__YOUR TASK__
Print the lines below, starting at the line containing "Given: Pan the map down" and ending with the line containing "Click the Ext", including both, and reproduce them verbatim.

__TASK INPUT__
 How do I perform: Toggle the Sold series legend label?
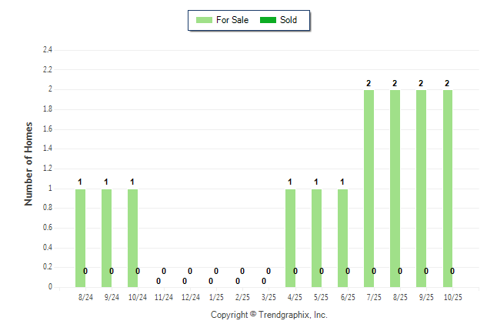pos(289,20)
--
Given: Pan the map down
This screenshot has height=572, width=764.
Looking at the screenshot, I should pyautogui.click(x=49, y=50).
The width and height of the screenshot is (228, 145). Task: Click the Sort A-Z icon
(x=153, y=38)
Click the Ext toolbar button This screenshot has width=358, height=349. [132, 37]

__OUTPUT BELOW__
Given: Pan the map down
This screenshot has height=572, width=764.
Looking at the screenshot, I should pyautogui.click(x=49, y=50).
The width and height of the screenshot is (228, 145). Task: Click the Sort A-Z icon
(x=153, y=38)
Click the Ext toolbar button This screenshot has width=358, height=349. [132, 37]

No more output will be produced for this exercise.